L'autre peur est celle de l'engouement de l'électorat nordiste à se faire enregistrer. D'où l'éventualité d'un porte à porte.

«Sinon ça ne va pas être facile pour nous de convaincre les électeurs à converger vers nos agences respectives», a affirmé un responsable régional d'Elecam à Garoua. Il nous souvient que lors des inscriptions électorales en vue de la présidentielle de 2011, nombre de potentiels électeurs étaient resté cloitrés chez eux. Une frange s'était néanmoins rétractée pratiquement à la dernière minute, anticipant leur abstention le jour du scrutin.

La population électorale de l'Adamaoua par exemple était estimée à plus de 457 029 électeurs en août 2011. 437 130 avaient pu se faire inscrire (y compris les données de 2007). Sauf qu'au final, seulement 313 922 avaient valablement exprimé leur suffrage. Les statistiques prévisionnelles pour 2013 (année des élections couplées) pour la Région avoisinent 650 000 électeurs. Pour qui sait que dans le septentrion, l'arrière pays a toujours constitué un grenier électoral lors des législatives et municipales, il y a de quoi être perplexe et avant-gardiste.



Alhadji Ahmadou Danladi: «Les élites devront œuvrer au côté d'Elecam»

L'élite, président d'un comité de développement dans l'arrondissement de Ngan-Ha (Vina-Adamaoua) ; par ailleurs en service à la délégation régionale du transport de l'Adamaoua mesure l'immensité de la responsabilité des élites dans le processus de réformes du système électoral au Cameroun.


Le débat sur la refonte biométrique du fichier électoral, l'avènement du bulletin et d'un code électoral unique sont d'actualité au Cameroun. Comment l'élite de l'arrondissement de Ngan-ha suit-elle cette réforme?

Je vous remercie pour cette question importante. C'est une question d'actualité qui est maintenant sur toutes nos lèvres des militants du Rdpc et élites de la localité. Dans la mesure où l'application du nouveau système électoral dans les villages va être difficile. Les gens de ce côté ne connaissent pas le système et ne savent pas comment il est. Mais avec le concours de l'Etat, d'Elecam et de l'élite, nous allons nous organiser pour vulgariser ce nouveau système électoral. Cela nécessite beaucoup de sensibilisations, des explications et beaucoup de séminaires pour que tout le monde prenne la mesure de la chose. C'est ce que nous allons faire et c'est ainsi que nous suivons cette actualité très importante.


Quel jugement portez-vous sur la décision d'Elecam de procéder à une refonte plutôt qu'une révision?

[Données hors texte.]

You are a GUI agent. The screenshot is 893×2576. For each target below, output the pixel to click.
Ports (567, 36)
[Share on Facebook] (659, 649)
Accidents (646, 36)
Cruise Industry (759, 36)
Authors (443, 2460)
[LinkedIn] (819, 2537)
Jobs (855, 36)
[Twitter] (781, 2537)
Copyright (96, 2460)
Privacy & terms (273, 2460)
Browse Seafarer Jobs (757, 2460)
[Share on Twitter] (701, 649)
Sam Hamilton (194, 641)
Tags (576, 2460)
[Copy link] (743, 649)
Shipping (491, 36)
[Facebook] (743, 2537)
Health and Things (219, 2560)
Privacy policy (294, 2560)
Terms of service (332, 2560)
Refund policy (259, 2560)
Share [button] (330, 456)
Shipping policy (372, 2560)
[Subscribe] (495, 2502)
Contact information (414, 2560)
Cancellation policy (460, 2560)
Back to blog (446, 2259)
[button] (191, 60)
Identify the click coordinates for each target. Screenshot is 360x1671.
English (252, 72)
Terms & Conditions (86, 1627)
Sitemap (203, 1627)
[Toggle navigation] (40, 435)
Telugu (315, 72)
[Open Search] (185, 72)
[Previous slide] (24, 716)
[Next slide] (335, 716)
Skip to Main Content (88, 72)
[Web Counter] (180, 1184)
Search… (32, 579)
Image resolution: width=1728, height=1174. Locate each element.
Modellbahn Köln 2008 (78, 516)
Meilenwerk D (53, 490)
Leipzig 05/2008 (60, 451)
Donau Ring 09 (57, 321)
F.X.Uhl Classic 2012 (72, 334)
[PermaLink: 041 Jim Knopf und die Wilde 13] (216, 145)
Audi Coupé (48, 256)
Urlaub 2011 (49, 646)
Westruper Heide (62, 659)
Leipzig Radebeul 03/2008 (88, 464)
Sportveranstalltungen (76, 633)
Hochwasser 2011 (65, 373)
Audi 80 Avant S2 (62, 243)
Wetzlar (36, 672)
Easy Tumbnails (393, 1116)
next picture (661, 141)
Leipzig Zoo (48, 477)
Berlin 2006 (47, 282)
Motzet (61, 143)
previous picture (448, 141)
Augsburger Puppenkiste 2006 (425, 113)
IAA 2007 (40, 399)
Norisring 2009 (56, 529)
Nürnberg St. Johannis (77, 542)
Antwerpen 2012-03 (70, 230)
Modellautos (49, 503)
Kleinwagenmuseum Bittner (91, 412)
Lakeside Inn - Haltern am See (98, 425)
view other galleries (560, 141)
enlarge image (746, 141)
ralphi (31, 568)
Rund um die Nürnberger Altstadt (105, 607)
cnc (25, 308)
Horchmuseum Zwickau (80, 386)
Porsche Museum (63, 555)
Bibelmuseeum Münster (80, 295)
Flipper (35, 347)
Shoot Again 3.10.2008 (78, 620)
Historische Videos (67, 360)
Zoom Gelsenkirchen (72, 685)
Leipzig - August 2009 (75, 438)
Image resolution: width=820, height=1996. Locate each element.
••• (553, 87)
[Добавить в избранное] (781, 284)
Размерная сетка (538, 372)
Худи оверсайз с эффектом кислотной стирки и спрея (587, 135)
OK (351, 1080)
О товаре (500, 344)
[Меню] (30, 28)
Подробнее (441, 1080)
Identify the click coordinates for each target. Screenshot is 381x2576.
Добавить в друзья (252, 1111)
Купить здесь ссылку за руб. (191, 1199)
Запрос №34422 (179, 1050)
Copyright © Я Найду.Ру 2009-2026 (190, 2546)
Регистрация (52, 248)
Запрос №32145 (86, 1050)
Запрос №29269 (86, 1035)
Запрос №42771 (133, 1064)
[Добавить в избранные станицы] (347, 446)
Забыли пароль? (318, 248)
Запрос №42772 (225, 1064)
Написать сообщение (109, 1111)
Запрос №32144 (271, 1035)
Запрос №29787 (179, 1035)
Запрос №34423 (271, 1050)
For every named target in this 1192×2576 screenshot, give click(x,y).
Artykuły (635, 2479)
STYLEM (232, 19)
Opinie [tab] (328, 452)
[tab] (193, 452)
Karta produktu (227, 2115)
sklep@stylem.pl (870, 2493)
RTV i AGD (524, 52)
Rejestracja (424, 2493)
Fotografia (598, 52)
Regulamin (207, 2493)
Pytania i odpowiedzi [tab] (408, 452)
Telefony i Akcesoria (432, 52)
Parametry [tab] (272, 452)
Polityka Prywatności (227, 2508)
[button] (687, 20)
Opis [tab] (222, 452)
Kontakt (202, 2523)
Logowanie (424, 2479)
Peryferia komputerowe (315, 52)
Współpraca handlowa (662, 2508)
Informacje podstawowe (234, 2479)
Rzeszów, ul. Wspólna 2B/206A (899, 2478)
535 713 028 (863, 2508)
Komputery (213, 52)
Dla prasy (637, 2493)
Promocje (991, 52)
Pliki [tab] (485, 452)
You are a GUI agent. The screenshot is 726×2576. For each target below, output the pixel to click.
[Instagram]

Comment le collectif des élites de Ngan-ha a-t-il accueilli ce revirement de l'organe chargé de l'organisation, de la supervision et gestion des élections au Cameroun?

Evidemment nous avons bien accueilli cette décision. Avant on était habitué aux cartes simplement, maintenant on bascule pour la biométrie ce qui veut dire l'électronique ou le système informatisé. Avant on n'incluait pas les photos et les empruntes maintenant tout cela est pris en compte. C'est ce qui est adopté dans presque tous les pays développés ou en voie de développement. Nous l'accueillons à cœur joie, pourvu que toutes nos populations s'y imprègnent, s'y adaptent effectivement. Naturellement avec notre concours, car il est de notre devoir de mettre tout le monde au parfum. Même si ça va être difficile. On le comprend, tout ce qui est nouveau doit aussi connaître des débuts difficiles avant d'émerger.


Qu'est-ce qui va être fait concrètement par l’élite de Ngan-ha pour assurer la fluidité de l'information électorale dans l'arrière pays?

Pour que le message électoral passe véritablement il va falloir des spots publicitaires en langues locales ; il faut une large sensibilisation, il faut beaucoup de réunions communautaires, des affiches et même des meetings pour montrer aux populations sous-scolarisées ce que c'est que la biométrie, le bulletin unique, etc.


Ce n'est pas un exercice facile a priori...

Ça ne va pas être facile au niveau des populations sous-scolarisées. On va parler dans toutes les langues. Il faut surtout le concours des élites et de la presse.


Quelles sont vos propositions, aussi modestes soient-elles, à l'endroit d'Elecam qui envisage déjà une vaste descente sur le terrain?

C'est de vulgariser suffisamment le nouveau système électoral. Surtout bien monter aux populations les avantages de la biométrie, leur démontrer que c'est le meilleur qui soit en matière électorale. Leur dire qu'avec la biométrie l'élection est facile et transparent.